Significant increase in blood pressure is common in patients receiving intravenous thrombolysis. 13 In the SAMURAI rt-PA registry, early variations in systolic blood pressure were shown to be positively associated with symptomatic intracerebral hemorrhage and death in patients receiving intravenous thrombolysis. 14 Similarly, a retrospective analysis suggested that in patients receiving tissue plasminogen activator for stroke, absence of hypertension at the time presentation does not preclude the risk of rise in blood pressure. Therefore, control of blood pressure control is very important in patients treated with tissue plasminogen activator for ischemic stroke. It is recommended be monitored every 15 minutes to 1 hour for 24 hours in these patients. 15 In this study, we evaluated efficacy of intravenous alteplase with close observation of blood pressure. We also evaluated the status of patients at different time points till 24 hours after administration of alteplase. In our study, there were no clinically significant fluctuations in the blood pressure till 24 hours. It is reported that if there is no increase in blood pressure during the first 6 hours, subsequent hypertension over the next 18 hours is unlikely.

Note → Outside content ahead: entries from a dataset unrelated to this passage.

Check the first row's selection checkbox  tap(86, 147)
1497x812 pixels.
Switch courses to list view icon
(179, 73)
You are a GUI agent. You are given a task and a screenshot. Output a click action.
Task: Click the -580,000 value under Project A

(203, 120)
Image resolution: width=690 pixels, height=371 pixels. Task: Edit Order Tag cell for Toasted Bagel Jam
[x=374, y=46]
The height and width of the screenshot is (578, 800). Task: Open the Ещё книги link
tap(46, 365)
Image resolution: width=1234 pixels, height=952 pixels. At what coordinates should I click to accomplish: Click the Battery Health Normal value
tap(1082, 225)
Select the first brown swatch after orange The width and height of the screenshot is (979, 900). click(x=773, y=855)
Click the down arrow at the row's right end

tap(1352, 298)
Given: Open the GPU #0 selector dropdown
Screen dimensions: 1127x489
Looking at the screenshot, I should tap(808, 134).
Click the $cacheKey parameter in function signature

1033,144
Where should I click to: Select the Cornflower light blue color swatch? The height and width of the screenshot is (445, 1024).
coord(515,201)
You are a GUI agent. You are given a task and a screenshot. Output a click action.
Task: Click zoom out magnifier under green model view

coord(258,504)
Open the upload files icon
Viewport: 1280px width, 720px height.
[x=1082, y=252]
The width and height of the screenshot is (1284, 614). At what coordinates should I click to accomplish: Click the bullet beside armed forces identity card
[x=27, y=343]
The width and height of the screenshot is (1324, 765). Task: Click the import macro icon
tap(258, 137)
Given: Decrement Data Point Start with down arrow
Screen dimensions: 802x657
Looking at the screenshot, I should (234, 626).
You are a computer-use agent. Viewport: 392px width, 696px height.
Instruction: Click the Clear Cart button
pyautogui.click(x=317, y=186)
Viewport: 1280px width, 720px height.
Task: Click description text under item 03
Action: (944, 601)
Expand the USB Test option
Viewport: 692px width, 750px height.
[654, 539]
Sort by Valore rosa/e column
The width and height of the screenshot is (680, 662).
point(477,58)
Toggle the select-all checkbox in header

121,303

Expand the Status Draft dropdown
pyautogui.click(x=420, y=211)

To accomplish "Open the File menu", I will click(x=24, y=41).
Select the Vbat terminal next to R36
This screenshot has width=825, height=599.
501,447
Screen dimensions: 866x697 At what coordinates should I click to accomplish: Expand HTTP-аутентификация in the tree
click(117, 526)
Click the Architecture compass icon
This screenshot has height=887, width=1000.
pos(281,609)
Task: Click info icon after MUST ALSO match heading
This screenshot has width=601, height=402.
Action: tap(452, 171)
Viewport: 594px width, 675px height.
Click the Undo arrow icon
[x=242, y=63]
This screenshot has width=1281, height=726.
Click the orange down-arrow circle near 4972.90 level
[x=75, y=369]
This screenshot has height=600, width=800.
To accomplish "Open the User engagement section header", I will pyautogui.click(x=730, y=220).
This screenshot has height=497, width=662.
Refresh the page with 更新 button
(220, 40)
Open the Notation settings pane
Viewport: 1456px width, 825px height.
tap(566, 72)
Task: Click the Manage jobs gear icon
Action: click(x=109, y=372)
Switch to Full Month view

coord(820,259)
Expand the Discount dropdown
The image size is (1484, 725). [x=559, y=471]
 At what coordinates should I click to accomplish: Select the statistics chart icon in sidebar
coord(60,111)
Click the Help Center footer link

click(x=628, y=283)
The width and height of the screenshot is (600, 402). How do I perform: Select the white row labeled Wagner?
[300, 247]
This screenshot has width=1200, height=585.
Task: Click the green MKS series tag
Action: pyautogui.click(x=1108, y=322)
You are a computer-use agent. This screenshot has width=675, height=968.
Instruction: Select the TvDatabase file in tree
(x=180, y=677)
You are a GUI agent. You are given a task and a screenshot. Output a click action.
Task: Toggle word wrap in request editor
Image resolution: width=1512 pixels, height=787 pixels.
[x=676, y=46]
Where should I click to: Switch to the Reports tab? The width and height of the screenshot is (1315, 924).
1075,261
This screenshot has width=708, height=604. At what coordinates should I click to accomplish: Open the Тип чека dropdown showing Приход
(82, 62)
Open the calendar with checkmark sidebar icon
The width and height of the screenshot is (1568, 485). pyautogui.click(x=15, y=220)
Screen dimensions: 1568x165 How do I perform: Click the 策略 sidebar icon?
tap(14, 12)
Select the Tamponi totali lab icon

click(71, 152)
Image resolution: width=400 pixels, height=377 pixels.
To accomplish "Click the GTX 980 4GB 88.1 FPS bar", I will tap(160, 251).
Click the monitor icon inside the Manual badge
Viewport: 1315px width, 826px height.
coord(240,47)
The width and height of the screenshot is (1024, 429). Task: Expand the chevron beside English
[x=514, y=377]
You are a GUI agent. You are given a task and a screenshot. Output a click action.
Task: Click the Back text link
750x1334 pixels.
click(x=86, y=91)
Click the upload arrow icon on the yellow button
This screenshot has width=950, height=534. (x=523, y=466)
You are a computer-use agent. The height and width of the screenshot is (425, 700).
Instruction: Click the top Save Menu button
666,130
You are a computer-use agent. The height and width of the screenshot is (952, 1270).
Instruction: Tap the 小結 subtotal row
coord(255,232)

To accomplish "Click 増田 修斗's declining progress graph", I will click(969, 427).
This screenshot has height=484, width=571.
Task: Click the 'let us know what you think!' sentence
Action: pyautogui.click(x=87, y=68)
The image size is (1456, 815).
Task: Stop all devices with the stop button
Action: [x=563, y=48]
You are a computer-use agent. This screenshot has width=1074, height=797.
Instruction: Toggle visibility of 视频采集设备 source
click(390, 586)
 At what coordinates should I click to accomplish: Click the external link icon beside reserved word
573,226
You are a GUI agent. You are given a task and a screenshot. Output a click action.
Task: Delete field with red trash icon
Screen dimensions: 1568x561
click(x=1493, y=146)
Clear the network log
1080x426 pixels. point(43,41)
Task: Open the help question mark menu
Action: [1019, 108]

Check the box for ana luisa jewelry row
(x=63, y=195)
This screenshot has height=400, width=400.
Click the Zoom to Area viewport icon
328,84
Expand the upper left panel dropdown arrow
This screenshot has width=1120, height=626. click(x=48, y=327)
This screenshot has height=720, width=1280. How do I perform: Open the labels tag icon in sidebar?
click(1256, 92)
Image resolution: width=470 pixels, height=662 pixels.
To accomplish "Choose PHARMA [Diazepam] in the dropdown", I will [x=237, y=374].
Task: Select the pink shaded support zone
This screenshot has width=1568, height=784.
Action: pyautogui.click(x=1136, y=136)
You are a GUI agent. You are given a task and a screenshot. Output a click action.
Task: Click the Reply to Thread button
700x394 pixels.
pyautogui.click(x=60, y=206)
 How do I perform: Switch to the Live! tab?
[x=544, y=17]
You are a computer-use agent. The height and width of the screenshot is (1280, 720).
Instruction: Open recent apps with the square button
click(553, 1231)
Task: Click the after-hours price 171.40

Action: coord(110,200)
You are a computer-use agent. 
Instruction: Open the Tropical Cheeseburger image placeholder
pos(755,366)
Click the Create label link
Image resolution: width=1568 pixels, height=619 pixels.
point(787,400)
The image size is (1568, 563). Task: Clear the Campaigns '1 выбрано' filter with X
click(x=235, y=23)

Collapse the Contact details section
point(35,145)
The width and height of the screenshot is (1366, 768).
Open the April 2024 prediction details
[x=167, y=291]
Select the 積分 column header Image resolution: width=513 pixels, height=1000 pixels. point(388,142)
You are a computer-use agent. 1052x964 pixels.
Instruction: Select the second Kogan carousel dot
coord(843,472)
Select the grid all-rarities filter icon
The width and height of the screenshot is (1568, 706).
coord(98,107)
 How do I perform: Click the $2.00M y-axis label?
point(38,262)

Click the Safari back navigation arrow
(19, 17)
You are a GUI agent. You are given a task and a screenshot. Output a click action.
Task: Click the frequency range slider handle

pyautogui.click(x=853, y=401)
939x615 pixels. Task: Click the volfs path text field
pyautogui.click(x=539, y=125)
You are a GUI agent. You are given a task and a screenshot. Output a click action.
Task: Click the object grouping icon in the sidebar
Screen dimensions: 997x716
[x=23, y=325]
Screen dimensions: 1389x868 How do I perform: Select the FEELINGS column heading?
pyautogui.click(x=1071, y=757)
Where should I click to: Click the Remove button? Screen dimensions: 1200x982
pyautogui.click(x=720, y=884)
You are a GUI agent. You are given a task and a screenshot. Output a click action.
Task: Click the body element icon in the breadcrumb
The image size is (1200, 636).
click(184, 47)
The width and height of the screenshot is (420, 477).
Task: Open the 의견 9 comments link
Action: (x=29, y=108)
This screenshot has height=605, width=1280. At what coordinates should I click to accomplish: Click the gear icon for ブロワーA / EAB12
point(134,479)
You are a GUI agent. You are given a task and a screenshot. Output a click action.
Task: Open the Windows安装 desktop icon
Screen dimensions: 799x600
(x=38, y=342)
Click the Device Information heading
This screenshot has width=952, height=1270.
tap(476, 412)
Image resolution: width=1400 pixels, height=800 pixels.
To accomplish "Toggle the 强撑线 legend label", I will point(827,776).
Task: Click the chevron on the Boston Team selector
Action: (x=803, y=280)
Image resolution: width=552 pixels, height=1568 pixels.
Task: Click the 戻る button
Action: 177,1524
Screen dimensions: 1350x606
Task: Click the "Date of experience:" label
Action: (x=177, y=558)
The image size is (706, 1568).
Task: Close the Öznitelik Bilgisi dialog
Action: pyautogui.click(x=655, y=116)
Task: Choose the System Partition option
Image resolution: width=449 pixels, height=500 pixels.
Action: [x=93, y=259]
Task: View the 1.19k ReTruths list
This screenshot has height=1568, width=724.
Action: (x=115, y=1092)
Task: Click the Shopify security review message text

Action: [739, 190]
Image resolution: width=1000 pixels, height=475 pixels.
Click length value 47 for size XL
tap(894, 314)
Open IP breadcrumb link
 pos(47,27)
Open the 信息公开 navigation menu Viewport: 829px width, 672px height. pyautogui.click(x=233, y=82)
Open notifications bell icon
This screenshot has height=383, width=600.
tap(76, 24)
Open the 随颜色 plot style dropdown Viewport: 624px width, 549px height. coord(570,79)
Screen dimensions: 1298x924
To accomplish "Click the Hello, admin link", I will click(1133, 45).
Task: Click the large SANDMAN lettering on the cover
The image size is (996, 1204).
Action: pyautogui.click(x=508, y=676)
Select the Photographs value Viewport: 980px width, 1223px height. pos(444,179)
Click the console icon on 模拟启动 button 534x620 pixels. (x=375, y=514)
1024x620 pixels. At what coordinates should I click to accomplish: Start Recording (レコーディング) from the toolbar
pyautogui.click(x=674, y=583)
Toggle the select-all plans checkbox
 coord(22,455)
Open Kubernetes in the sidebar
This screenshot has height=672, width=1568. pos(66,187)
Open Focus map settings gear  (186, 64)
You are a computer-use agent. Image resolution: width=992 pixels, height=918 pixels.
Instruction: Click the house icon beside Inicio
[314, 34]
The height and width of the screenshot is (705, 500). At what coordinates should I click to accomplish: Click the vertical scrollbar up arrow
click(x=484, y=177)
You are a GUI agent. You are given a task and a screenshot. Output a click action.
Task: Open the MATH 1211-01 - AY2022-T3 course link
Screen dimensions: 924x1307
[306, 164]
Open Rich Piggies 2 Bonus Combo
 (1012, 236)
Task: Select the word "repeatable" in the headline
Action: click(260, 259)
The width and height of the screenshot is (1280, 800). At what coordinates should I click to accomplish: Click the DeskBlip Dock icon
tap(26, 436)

Thrombolytic therapy in acute ischemic stroke is associated with risk of brain haemorrhage in about five to ten percentage of patients and it can be fatal.5 Considering this risk, tissue plasminogen activator should be administered carefully after analysing its risk benefit ratio. 16 In our study, intravenous alteplase was well tolerated without intracranial bleeding or other significant complications.
Hyperglycemia and intracranial haemorrhage are shown to be independent predictors of hyperacute worsening in patients with acute ischemic stroke receiving thrombolysis. 17 Hence, reducing risk of bleeding in hyperglycemic setting is important. 18 In our study, maximum blood glucose in one patient was 240 mg/dl. Hyperglycemia was not of a concern in our study patients.
A study (n=201) in patients with acute ischemic stroke receiving thrombolysis within 6 hours of symptom onset showed worsening in 13% patients after 24 hours. Improvement and unchanged status were observed in 39% and 48% patients after 24 hours of thrombolysis. 17 The percentage of patients showing improvement was similar in our study. Another report also suggested improvement (i.e., NIHS score <4) in 41% patients at day 7. 19
As reported in other studies, 20 our results suggest that alteplase is effective and safe for treatment of acute ischemic stroke.
In our study, thrombolysis was well tolerated. No life-threatening or major bleeding complications were observed in any patients.
Small sample size and single centre data are the limitations of our study. Larger studies would add to existing data.
Conclusion
Intravenous alteplase is effective and safe treatment approach for treatment of acute ischemic stroke. No life-threatening bleeding complications were observed in any patient. There were no clinically significant changes in blood pressure till 24 hours.